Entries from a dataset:
┏━━

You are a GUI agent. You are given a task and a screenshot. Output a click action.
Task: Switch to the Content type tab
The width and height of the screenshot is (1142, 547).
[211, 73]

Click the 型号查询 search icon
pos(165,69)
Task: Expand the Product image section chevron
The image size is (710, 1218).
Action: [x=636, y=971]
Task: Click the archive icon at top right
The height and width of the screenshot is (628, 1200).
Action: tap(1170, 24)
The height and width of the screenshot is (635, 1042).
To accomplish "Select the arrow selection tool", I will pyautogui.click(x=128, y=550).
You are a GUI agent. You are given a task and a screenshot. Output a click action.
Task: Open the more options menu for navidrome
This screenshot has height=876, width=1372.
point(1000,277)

┗━━

Problem details: Can you put each line of the data above into a JSON list of strings, one string per line, with blank lines left out?

Solved problem:
[
  "You are a GUI agent. You are given a task and a screenshot. Output a click action.",
  "Task: Switch to the Content type tab",
  "The width and height of the screenshot is (1142, 547).",
  "[211, 73]",
  "Click the 型号查询 search icon",
  "pos(165,69)",
  "Task: Expand the Product image section chevron",
  "The image size is (710, 1218).",
  "Action: [x=636, y=971]",
  "Task: Click the archive icon at top right",
  "The height and width of the screenshot is (628, 1200).",
  "Action: tap(1170, 24)",
  "The height and width of the screenshot is (635, 1042).",
  "To accomplish \"Select the arrow selection tool\", I will pyautogui.click(x=128, y=550).",
  "You are a GUI agent. You are given a task and a screenshot. Output a click action.",
  "Task: Open the more options menu for navidrome",
  "This screenshot has height=876, width=1372.",
  "point(1000,277)"
]